───── TEXT SEGMENT ─────

Why is it that we are allowing debt merchants to "finance" our deficits? We can stop this idiocy now, before it spirals out of control - and spiral out of control it will. It is highly unlikely that the current path will be able to be maintained until our children and grandchildren get the bill - rather, odds are that it will detonate within the next five years, resulting in the destruction of our society, political system, and civil order. Or we can tell the debt merchants - that is, the banks - to get stuffed, and that we will not pay the so-called "existing debt." They will, in turn tell us they won't buy any future debt. We simply reply that we don't care, since we have another option - the spending of deficit dollars directly into the economy without issuing debt!

Yes, managed improperly such a path runs the risk of a hyperinflationary debacle similar to Weimar or Zimbabwe. But as you can see from the above even with the profligacy of the last 22 years, including the wars in Iraq and Afghanistan, the net total inflationary impact over that entire period, had we done this for the 22 years previous, would be slightly more than 2% - over the entire 22 year period, or less than 0.1% annually.

───── RECORDS PROVIDED ─────

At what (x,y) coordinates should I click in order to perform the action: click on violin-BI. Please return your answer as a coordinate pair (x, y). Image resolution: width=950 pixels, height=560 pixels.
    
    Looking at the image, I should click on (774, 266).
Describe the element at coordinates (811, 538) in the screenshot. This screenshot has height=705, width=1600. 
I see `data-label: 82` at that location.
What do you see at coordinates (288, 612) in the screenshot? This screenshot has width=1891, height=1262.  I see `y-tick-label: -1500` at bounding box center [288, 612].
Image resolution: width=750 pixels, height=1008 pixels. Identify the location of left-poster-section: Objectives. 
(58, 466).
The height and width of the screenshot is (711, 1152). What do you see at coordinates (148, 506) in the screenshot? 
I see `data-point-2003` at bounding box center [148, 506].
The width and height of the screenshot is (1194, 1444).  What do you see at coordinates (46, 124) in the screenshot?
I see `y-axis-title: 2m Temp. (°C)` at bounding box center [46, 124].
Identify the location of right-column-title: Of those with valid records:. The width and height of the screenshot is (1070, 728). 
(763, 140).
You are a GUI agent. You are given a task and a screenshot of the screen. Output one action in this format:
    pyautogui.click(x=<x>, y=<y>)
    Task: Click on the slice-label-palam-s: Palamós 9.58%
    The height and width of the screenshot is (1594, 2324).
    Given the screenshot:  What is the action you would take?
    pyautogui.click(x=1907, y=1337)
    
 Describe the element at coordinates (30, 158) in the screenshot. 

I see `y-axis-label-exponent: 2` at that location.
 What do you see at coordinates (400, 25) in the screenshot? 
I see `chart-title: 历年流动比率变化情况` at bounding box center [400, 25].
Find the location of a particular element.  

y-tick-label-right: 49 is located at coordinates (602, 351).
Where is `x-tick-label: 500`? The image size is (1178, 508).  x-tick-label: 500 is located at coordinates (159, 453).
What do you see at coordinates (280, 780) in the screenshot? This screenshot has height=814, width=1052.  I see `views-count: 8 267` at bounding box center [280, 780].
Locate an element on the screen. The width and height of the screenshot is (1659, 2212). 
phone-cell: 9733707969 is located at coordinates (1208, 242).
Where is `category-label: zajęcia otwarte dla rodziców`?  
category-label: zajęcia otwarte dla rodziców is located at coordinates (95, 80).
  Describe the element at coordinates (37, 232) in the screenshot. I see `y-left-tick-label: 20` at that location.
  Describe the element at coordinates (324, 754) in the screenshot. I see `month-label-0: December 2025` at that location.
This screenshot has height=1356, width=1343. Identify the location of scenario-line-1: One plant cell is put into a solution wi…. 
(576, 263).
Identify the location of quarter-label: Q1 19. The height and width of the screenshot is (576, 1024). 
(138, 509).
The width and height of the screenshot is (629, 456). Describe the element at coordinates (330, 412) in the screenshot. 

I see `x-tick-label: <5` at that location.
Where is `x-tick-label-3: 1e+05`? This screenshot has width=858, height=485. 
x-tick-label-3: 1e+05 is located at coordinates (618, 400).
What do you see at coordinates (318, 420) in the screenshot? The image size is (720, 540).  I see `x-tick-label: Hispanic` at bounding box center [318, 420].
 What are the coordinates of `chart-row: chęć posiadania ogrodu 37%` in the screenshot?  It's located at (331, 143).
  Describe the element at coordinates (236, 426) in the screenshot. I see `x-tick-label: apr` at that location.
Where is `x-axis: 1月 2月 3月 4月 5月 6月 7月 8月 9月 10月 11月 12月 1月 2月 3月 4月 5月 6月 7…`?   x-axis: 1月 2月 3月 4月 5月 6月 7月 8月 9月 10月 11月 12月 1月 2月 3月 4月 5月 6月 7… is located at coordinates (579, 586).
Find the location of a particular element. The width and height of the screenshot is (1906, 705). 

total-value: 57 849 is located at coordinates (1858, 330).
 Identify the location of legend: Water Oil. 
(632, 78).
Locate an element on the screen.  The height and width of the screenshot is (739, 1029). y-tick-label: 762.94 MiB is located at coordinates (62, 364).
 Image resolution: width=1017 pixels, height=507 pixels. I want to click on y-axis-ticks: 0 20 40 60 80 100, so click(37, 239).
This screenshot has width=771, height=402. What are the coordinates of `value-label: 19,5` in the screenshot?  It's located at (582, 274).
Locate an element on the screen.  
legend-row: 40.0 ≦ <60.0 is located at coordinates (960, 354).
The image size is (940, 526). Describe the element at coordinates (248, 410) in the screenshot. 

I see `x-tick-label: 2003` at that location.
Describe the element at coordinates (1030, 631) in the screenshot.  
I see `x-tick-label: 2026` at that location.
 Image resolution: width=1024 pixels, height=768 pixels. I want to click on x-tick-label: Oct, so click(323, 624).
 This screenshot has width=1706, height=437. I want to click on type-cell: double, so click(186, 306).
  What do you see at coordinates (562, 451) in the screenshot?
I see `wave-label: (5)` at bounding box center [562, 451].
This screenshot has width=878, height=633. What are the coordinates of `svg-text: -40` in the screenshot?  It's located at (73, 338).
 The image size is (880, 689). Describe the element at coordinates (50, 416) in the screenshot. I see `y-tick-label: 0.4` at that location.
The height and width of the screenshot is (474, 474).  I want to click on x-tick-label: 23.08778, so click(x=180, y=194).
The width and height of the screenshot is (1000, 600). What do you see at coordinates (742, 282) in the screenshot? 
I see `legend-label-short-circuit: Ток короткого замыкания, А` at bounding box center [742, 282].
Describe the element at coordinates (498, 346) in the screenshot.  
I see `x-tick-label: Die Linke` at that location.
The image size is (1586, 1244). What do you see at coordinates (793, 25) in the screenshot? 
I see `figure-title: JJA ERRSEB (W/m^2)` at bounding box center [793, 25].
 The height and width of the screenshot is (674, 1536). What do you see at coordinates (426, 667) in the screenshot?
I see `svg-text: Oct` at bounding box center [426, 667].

─────

WORK TASK
In the passage on deficit financing, within what time frame does the writer say the current path is likely to detonate?

TASK RESPONSE
Within the next five years.